- [Exercise requirements]:
1. Using the biography of Ole Hannibal Sommerfelt, decide whether each statement agrees with it: (a) He graduated in law from the University of Copenhagen in 1773. (b) His first wife was a dean's daughter. (c) He retired in 1811. Answer yes or no for each and quote the words of the biography that decide it.
2. Pick up the biography of Ole Hannibal Sommerfelt after its last sentence and keep writing it.

- [Source document]:
= Ole Hannibal Sommerfelt =

Norwegian politician

Ole Hannibal Sommerfelt (3 March 1753 – 6 April 1821) was a Norwegian jurist, civil servant and topographer. He was active in Denmark-Norway.

==Personal life==
He was born at Sukkestad in Toten (in the present-day Østre Toten Municipality) as a son of district stipendiary magistrate and chancellor councillor David Christian Sommerfelt (1717–1773) and Benedicte "Bente" Christine Hoff. His grandfather Christian Sommerfelt was also district stipendiary magistrate. His great-grandfather and uncle were both named Hans, and became priests. The latter worked in Denmark and became ancestor for a Danish family line. Ole Hannibal Sommerfeldt became ancestor of a Norwegian branch of Sommerfeldts, and so did his brother Christian. Through his sister Maria he was an uncle of Lauritz Weidemann, and through his brother an uncle of Søren Christian Sommerfelt.

Ole Hannibal Sommerfeldt was married twice. First he married merchant's daughter Thrine Karine Bøe (1756–1792) in July 1780 in Gausdal. After her death, in July 1801 in Kvernes he married dean's daughter Anne Catharina Lemvig Aussig (née Bull, 1759–1848). He changed his name from Sommerfeldt to Sommerfelt before 1800. He was a grandfather of Hakon Adelsteen Sommerfeldt and great-great-grandfather of Alf and Wilhelm Preus Sommerfeldt.

==Career==
Sommerfeldt grew up at Sukkestad, enrolled at the University of Copenhagen in 1771 and graduated in law in 1773. He then became a deputy judge in Toten, serving under his father, and when his father died, he became acting district stipendiary magistrate. From 1776 to 1883 he held the same position in Søndre Gudbrandsdalen. From 1784 he held the title chamber councillor (kammerråd).

From the spring of 1784 he served as bailiff (foged) of Finmarkens Amt. He was also district stipendiary magistrate from 1875 to 1786 and also acting County Governor of Finmarkens Amt while Christen Heiberg was away. From 1787 to 1800 he served as County Governor. He went on as County Governor of Romsdals Amt from 1800 before succeeding his deceased brother as County Governor of Christians Amt in 1811. He resided at the Dal farm in the prestegjeld of Vardal. He retired in 1821 and died in the same year. Sommerfelt was also elected to the first Parliament of Norway in 1814, and served through the one-year term.

- [Entries shown]:
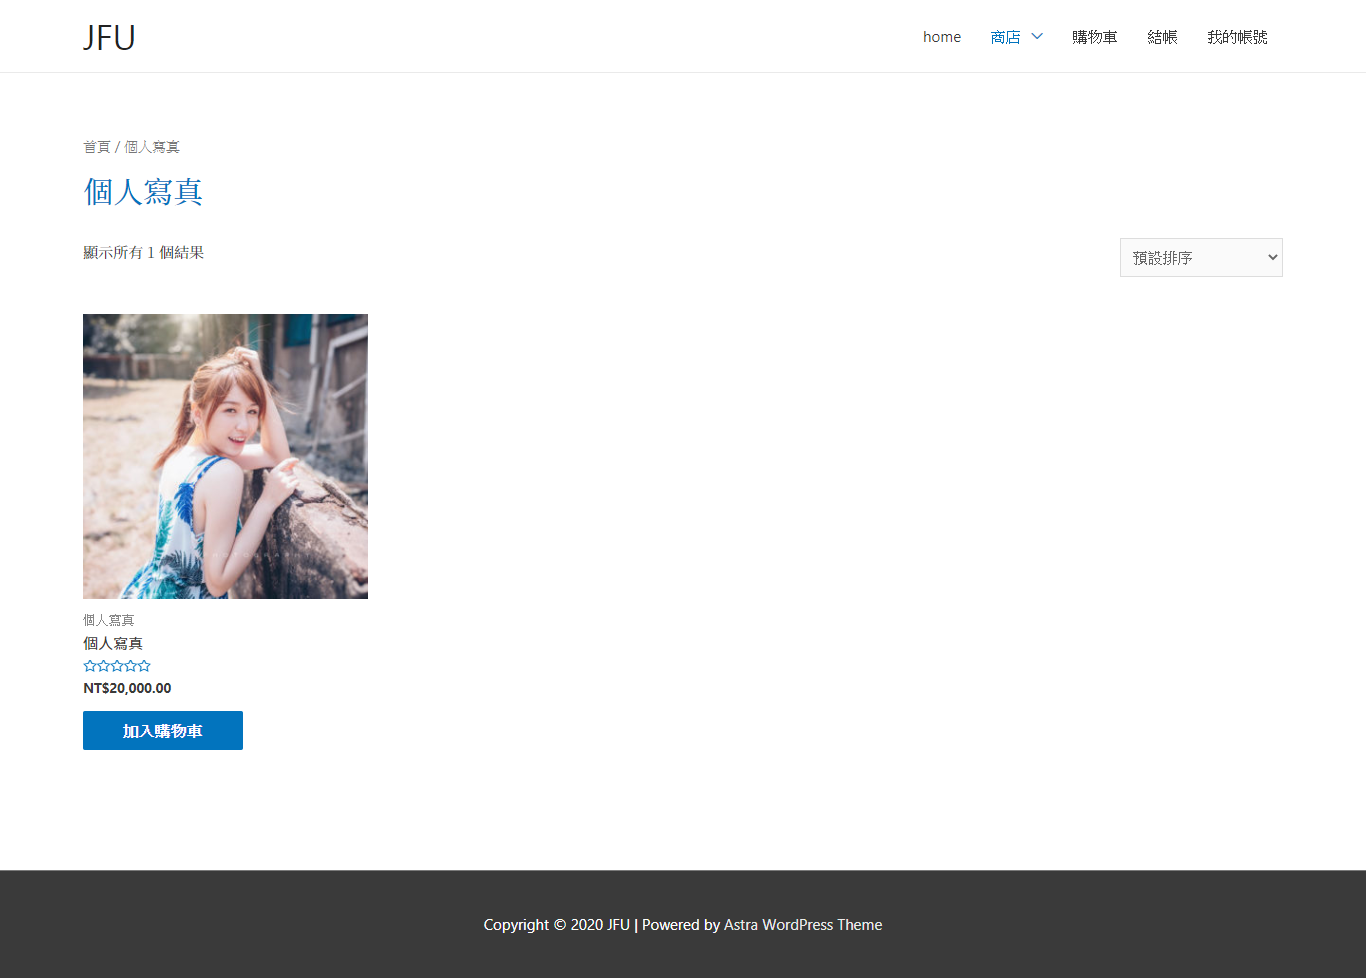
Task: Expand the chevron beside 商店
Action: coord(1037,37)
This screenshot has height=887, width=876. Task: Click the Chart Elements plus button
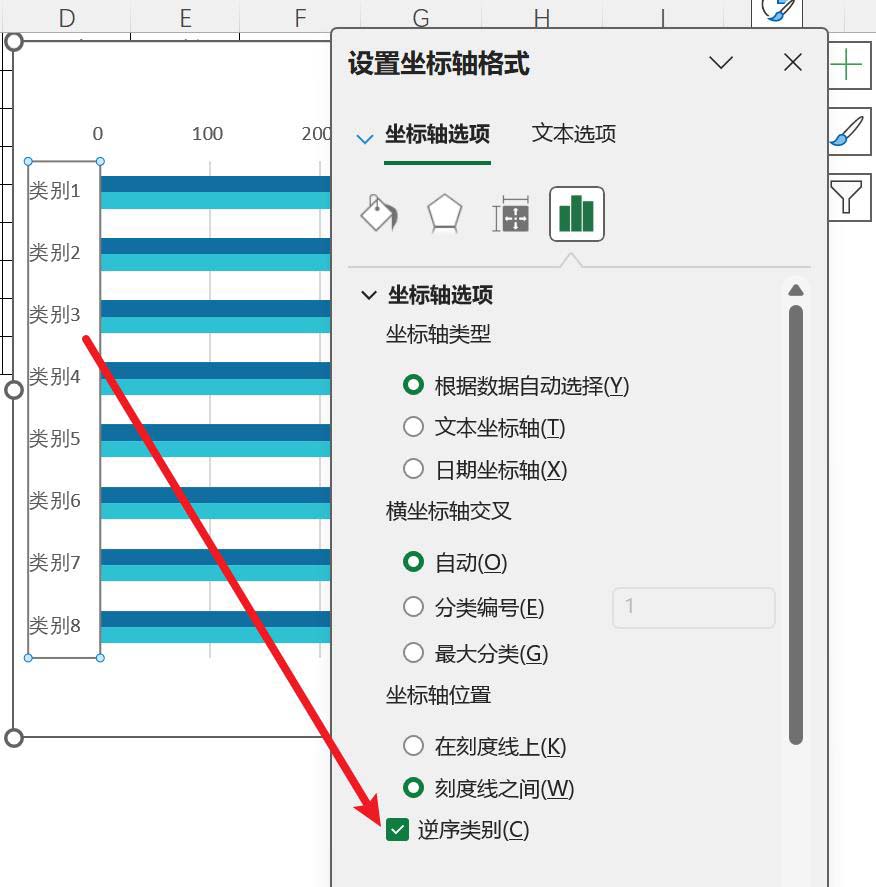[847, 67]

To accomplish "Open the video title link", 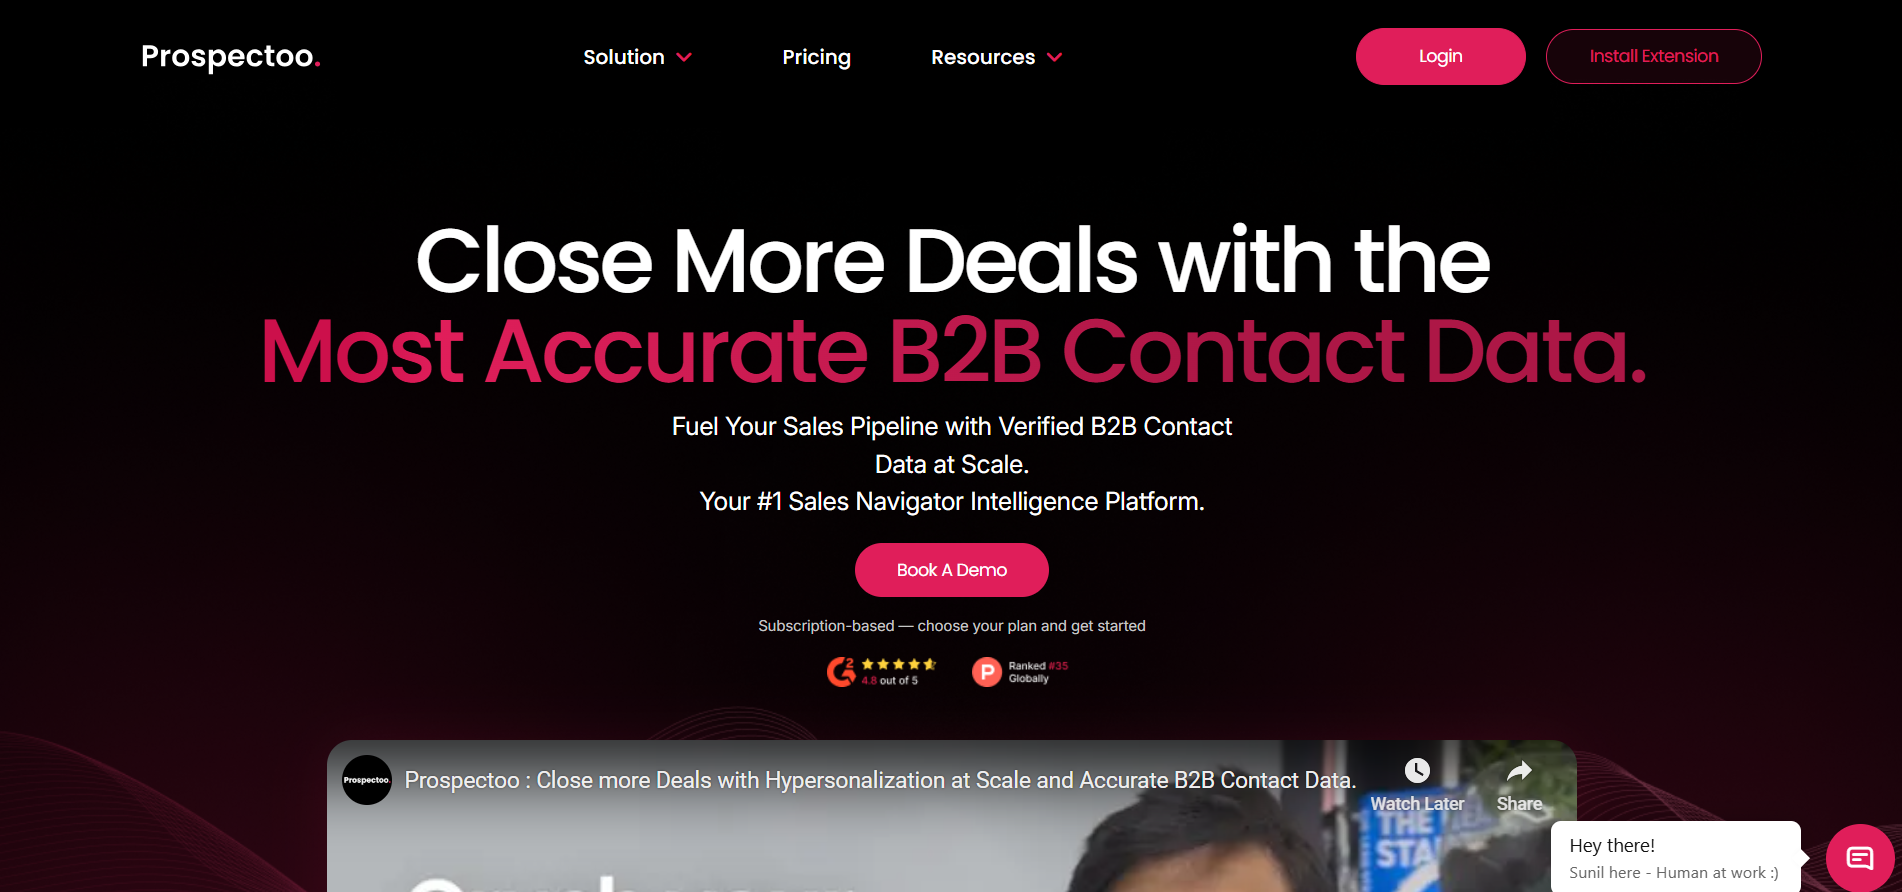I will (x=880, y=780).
* * *
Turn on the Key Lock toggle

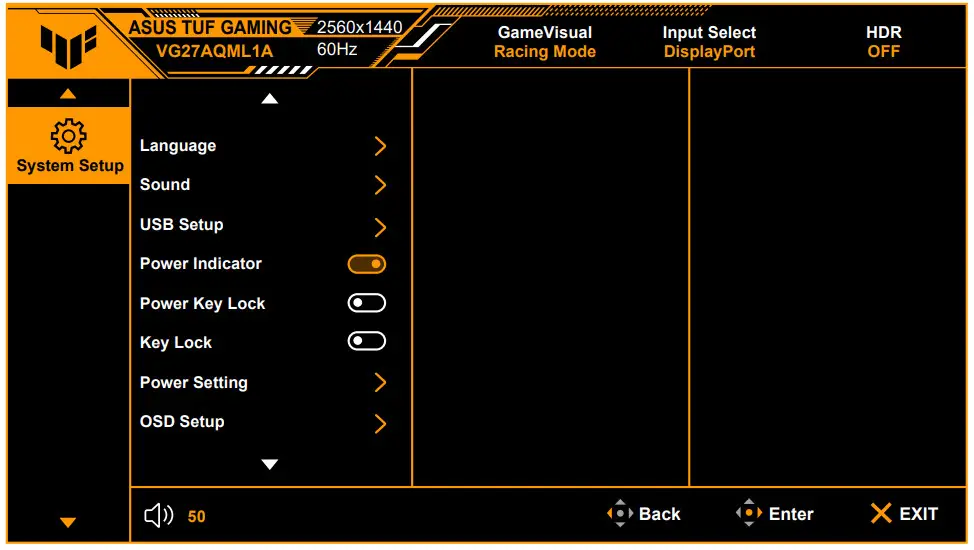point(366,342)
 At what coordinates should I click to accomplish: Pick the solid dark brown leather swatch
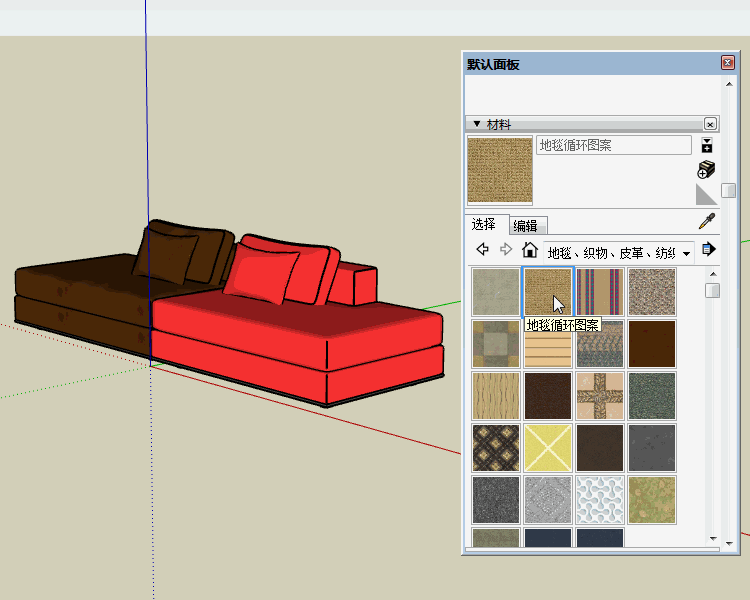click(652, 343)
* * *
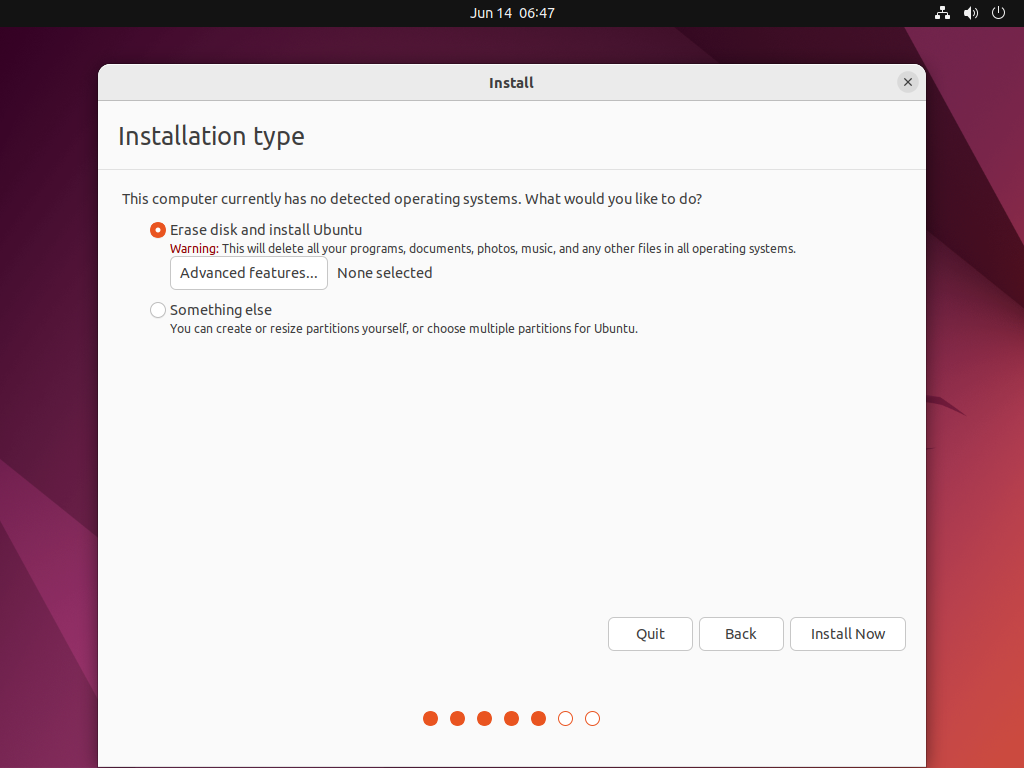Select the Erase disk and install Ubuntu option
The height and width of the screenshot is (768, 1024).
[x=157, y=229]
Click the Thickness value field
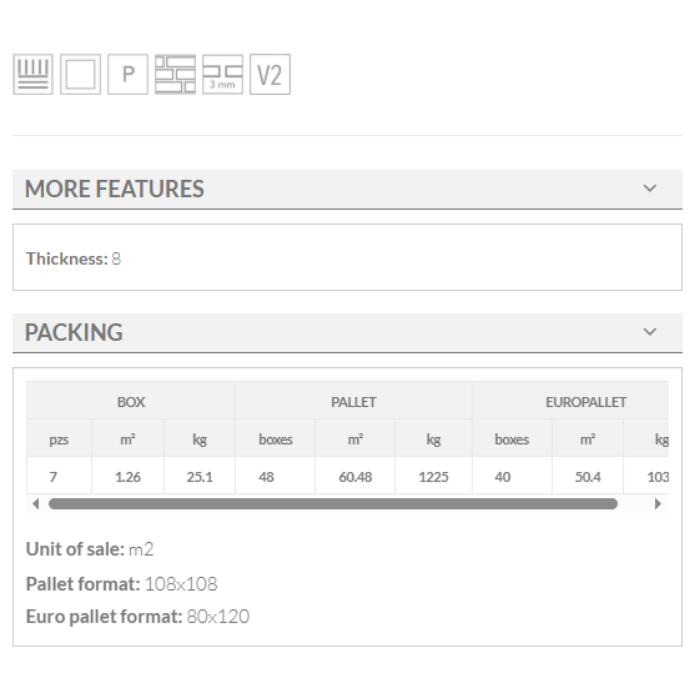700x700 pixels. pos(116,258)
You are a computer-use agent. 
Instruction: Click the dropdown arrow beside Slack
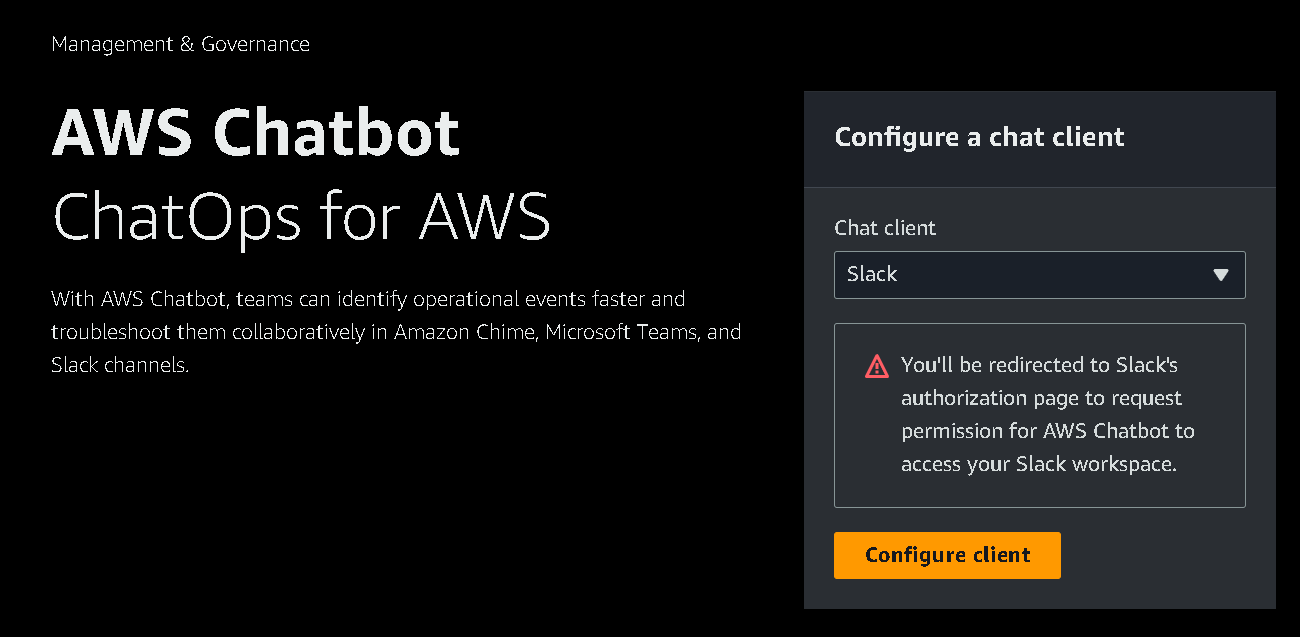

- [Results by task]:
1.
(a) Yes: "enrolled at the University of Copenhagen in 1771 and graduated in law in 1773."
(b) No: "First he married merchant's daughter Thrine Karine Bøe (1756–1792) in July 1780 in Gausdal."
(c) No: "He retired in 1821 and died in the same year."

2.
As an Enlightenment person, Sommerfeldt was interested in practical agriculture, economy and topography. He was the praeses of Det Romsdalske practiske Landhusholdningsselskab in the early 1800s, and while serving in Christians Amt he advocated the city status for Lillehammer, which was granted in 1827. In Finmarkens Amt he planned the city status for Tromsø (granted 1794) and achieved city status for Vardø and Hammerfest in 1789. He followed a free trade principle and also supported Jens Holmboe's settling project in Målselvdalen. Like his brother, he was also a topographical writer. The journal Topographisk Journal for Norge printed his main topographical work, Kort Beskrivelse over Finmarken, in 1799.

Sommerfelt was decorated as a Knight of the Order of the Dannebrog (1813), the Order of Vasa (1815) and the Order of the Polar Star (1818). He died in April 1821 in Biri and was buried at Vardal Church.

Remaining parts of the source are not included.